When excluding gasoline, the CPI increase slowed slightly to 2.8 percent, down from February's 2.9 percent.
Shelter costs continued to exert upward pressure on the CPI in March. Significant contributors to this trend included mortgage interest costs and rent, which rose notably over the year.
Meanwhile, service prices also saw a rise, increasing by 4.5 percent in March compared to 4.2 percent in February, led by higher costs in air transportation and rent. In contrast, the price growth for goods slowed to 1.1 percent year over year, down from 1.2 percent in the previous month.
On a monthly basis, the CPI saw a rise of 0.6 percent in March, with broad-based increases across various categories. The seasonally adjusted monthly CPI also went up by 0.3 percent.

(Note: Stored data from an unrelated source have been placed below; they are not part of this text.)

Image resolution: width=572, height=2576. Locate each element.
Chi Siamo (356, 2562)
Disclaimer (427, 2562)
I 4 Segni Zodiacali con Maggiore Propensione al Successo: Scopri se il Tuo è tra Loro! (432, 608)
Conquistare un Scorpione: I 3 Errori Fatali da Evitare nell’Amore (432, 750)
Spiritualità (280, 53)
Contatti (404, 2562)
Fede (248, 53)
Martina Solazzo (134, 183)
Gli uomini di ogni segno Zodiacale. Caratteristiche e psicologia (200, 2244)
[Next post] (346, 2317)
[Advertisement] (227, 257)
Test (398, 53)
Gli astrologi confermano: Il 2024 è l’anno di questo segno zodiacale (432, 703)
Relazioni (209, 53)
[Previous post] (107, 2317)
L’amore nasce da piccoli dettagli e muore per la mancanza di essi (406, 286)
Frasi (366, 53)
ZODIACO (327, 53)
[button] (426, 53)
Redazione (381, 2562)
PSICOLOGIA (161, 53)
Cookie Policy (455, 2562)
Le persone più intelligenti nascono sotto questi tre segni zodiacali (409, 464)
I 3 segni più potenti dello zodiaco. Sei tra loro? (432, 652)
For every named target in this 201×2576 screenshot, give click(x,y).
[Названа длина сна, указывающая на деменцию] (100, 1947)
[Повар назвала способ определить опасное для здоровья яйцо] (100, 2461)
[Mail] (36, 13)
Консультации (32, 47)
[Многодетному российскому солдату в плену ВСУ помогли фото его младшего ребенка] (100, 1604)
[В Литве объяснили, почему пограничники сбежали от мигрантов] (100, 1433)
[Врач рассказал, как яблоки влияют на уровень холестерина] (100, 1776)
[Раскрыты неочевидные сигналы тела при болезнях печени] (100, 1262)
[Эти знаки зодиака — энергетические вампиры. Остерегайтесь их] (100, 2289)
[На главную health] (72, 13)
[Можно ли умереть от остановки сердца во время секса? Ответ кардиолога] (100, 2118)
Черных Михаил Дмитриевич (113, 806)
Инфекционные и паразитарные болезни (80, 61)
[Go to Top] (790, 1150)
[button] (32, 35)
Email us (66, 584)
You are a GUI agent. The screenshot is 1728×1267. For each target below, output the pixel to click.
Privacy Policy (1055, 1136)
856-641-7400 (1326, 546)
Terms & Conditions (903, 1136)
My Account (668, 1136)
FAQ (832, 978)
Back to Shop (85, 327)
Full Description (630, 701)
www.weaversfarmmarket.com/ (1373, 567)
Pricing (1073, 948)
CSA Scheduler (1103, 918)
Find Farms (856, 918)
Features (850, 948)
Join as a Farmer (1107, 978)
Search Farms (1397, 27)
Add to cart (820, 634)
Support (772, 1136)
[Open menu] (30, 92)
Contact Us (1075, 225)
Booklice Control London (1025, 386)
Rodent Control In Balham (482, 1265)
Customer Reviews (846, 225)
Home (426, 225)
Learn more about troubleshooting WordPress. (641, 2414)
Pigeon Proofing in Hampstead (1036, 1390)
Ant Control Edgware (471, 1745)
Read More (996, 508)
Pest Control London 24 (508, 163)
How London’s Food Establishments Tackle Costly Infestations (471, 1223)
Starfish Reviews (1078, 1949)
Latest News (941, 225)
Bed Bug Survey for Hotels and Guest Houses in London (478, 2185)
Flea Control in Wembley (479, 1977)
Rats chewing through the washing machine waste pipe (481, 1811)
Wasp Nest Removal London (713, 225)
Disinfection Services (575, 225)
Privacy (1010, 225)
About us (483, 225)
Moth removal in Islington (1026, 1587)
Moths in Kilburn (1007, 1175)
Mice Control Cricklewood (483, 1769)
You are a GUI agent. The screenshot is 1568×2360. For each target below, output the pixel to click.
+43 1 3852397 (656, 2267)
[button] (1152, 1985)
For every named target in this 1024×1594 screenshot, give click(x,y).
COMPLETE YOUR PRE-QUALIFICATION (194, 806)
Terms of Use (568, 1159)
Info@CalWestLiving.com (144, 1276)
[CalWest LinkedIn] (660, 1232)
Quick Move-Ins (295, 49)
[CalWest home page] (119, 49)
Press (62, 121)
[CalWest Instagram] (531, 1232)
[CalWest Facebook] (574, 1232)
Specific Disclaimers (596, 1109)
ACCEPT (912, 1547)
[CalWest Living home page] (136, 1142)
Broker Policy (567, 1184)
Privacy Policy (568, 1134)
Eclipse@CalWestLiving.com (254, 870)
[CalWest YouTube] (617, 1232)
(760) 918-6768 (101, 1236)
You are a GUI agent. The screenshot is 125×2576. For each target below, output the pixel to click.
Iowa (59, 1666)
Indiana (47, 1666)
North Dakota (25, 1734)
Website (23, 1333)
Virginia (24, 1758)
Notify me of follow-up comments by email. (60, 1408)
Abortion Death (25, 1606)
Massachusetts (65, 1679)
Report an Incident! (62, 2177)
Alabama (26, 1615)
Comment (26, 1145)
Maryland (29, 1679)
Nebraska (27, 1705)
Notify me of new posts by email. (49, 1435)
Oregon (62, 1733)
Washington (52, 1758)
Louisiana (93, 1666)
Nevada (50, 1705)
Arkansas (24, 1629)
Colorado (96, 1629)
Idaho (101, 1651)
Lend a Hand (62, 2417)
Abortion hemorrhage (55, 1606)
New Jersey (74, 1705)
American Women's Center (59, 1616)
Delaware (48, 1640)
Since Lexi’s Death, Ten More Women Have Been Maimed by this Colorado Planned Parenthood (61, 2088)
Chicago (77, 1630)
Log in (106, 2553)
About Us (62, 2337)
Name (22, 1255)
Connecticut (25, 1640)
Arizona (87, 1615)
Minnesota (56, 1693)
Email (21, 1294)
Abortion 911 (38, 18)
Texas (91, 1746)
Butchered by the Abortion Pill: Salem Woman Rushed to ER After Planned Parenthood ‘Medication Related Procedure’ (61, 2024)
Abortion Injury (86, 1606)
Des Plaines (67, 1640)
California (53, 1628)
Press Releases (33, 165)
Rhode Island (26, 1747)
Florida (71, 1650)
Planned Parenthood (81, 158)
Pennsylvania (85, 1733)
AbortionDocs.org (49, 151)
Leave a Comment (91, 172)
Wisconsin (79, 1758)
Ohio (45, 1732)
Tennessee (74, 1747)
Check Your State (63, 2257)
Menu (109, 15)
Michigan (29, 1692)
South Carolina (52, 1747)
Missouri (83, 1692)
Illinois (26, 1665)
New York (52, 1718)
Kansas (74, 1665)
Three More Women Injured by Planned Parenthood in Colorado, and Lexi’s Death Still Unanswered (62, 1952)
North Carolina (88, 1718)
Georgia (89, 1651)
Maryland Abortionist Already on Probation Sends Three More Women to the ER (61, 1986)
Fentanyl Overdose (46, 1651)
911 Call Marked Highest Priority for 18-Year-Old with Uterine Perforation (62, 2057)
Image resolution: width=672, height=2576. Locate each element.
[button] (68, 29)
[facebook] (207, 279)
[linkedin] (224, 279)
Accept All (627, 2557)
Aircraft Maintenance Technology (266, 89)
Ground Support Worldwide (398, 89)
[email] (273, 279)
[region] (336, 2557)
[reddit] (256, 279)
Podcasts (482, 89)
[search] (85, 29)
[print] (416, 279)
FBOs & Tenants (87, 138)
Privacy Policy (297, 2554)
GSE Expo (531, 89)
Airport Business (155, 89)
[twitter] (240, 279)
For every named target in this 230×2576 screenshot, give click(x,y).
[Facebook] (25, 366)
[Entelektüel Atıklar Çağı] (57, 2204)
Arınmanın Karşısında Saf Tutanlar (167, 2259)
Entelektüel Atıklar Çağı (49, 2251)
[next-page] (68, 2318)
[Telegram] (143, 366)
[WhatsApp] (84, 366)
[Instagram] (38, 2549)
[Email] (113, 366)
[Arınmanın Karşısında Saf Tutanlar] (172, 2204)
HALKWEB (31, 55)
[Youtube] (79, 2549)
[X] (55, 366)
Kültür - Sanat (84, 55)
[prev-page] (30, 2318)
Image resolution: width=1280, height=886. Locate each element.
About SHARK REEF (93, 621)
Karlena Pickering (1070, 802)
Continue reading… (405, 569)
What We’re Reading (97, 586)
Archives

Specifically, shelter prices, which rose 6.5 percent year over year in March, maintained the same rate of increase as in February. The mortgage interest cost index saw a significant year-over-year rise of 25.4 percent in March, although this was a slight decrease from February's 26.3 percent increase.
Rent prices continued their upward trajectory, increasing by 8.5 percent year over year in March, up from an 8.2 percent rise in February. This increase is partly attributed to a higher interest rate environment which has made homeownership more challenging, thereby pushing up rent prices.
Gasoline prices also contributed to the inflationary pressure, with a year-over-year increase of 4.5 percent in March, significantly up from February's 0.8 percent rise.
Month-over-month, gasoline prices surged by 4.9 percent in March. While prices in Eastern Canada rose at a slower pace compared to February, Western Canada saw a faster increase.